The Crown has appealed and the case will be heard in the High Court at Wellington early next year.
The policy is budgeted to cost $289 million in its first full year and $350 million in the second year.
Extending it to the 250,000 children who have at least one parent on a benefit would cost $3120 a year for each family, or around $390 million if families have an average of two children each.
The $60-a-week payment would give a 25 per cent boost to the weekly income of the average solo parent on the domestic purposes benefit, who at present get $241 a week after tax.
Child Poverty Action spokeswoman Susan St John, an Auckland University economist, said the proposed payment discriminated against children because of their parents' situation, over which they had no control.
"If children whose parents are working need this money, why not other children?" she asked.
"Not all parents are consistently able to take up or find employment - and inadequate income during childhood can mean a lifetime of suffering and disadvantage."
Green Party social services spokeswoman Sue Bradford, who has campaigned to make the Working for Families package non-discriminatory for people on benefits, said the Human Rights Review Tribunal ruling was a significant advancement.

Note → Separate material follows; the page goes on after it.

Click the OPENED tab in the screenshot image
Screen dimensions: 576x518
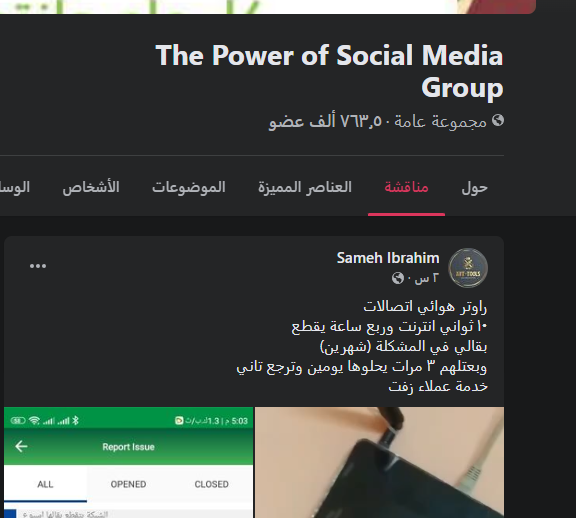(x=128, y=484)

"It is great that they are coming out and saying beneficiaries do have human rights.
"If you are going to help poor people you should actually help the poorest of the poor."
Social Development Minister David Benson-Pope would not comment on the case yesterday.
- Additional reporting: Ainsley Thomson
The figures
* $60 a week for families with one to three children, plus $15 a week for every extra child, from next April.
* Payable to families who are not on benefits.
* Child Poverty Action Group wants it extended to 250,000 children with at least one parent on a benefit.
*Would cost $3120 a year for each family.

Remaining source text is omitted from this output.